How else could we use the spline data? The formula (23.2.1) shows that \(S'(x_k) = C_k\text{,}\) which is the entry of the 3rd column of matrix s.coefs. Try s.coefs(:, 3)' and compare the values with the slope of the spline at the data points. This is another approach to numerical differentiation, different from what we did in Chapter 12: given discrete data, fit a spline to it and differentiate the spline.

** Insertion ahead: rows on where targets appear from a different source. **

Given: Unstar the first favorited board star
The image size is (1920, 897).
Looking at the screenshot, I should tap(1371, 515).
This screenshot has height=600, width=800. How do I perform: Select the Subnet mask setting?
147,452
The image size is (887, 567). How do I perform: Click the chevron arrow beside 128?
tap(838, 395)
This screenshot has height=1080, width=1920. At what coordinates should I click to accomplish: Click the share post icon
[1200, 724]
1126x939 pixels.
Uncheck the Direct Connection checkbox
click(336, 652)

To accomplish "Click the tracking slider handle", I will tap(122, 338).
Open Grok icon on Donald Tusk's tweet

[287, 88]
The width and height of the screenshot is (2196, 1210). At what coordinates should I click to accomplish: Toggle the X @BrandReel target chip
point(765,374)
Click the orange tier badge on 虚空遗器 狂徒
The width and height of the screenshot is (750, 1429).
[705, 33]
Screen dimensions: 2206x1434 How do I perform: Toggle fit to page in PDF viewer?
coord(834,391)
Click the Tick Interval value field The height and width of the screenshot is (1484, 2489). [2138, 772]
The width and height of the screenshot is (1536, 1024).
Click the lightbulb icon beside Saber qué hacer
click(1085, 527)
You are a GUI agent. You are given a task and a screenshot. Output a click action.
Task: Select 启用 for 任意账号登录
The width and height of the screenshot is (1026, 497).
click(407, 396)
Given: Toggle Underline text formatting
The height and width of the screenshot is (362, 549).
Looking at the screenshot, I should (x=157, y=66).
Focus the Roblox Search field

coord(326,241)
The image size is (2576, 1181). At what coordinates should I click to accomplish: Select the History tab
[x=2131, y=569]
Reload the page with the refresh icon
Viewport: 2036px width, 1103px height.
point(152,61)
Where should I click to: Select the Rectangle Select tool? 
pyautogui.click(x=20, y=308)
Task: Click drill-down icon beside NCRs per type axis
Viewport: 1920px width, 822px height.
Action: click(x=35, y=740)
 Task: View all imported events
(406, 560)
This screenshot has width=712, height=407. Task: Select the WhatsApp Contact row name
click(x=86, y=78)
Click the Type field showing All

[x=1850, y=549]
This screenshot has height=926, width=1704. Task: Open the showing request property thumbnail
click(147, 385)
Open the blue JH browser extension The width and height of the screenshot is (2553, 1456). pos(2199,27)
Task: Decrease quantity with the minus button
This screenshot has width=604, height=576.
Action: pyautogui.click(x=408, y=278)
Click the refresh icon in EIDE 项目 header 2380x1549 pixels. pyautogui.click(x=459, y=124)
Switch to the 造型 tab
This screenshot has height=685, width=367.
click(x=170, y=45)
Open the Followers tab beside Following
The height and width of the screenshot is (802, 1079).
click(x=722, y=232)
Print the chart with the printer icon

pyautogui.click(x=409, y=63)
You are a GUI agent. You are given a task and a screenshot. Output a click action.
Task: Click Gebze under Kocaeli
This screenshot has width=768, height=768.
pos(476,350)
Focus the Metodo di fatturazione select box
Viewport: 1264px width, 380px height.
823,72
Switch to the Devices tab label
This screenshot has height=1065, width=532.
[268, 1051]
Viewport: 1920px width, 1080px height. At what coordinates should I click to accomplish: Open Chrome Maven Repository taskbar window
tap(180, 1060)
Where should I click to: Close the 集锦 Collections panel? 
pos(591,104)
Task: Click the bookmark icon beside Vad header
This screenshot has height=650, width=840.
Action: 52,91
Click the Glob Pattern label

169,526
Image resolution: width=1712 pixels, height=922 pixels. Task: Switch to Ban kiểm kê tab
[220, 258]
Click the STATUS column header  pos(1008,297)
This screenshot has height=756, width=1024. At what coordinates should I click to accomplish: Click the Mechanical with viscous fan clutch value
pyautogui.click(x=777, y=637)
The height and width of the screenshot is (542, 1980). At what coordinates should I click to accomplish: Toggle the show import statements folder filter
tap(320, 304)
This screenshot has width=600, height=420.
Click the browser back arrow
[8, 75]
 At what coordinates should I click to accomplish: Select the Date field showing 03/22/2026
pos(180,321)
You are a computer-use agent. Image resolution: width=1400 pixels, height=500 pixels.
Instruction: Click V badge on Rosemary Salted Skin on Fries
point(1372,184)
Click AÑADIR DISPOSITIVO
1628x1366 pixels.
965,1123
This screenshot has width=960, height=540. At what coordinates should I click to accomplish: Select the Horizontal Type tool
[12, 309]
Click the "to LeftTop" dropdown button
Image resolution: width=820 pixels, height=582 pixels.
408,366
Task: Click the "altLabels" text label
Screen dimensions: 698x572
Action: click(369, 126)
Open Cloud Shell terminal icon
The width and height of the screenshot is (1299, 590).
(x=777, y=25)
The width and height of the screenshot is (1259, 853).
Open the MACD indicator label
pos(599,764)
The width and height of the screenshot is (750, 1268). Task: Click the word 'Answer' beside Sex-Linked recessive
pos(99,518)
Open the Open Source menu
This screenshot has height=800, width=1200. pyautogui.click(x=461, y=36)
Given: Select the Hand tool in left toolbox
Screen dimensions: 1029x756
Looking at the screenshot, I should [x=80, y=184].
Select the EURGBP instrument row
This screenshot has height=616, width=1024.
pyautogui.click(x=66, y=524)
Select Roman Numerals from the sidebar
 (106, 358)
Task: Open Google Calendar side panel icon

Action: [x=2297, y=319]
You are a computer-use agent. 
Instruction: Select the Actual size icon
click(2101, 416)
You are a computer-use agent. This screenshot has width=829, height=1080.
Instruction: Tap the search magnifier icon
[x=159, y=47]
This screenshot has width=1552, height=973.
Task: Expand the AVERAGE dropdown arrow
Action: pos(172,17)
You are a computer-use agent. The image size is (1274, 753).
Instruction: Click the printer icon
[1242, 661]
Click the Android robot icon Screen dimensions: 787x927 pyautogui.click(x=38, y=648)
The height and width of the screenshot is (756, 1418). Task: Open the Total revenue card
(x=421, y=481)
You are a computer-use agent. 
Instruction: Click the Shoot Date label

Looking at the coefficients, we can also find the critical points of a spline, answering the question raised at the end of Section 23.1. Indeed, we have \(A, B, C, D\) coefficients of a cubic polynomial, so its derivative is a quadratic polynomial with coefficients \(3A, 2B, C\text{.}\) We can find its roots with roots but one must be careful to check if a root indeed falls into the subinterval on which this polynomial is used.

x = 1:7;
y = [1 3 2 4 4 1 5];

s = spline(x, y);
critpts = [];
for k=1:numel(x)-1
    r = roots([3 2 1].*s.coefs(k, 1:3));
    for j = 1:numel(r)
        if isreal(r(j)) && r(j) >= 0 && r(j) <= x(k+1)-x(k)
            critpts = [critpts, x(k)+r(j)];
        end
    end
end
t = linspace(min(x), max(x), 1000);
plot(t, ppval(s, t), x, y, 'r+', critpts, ppval(s, critpts), 'k*')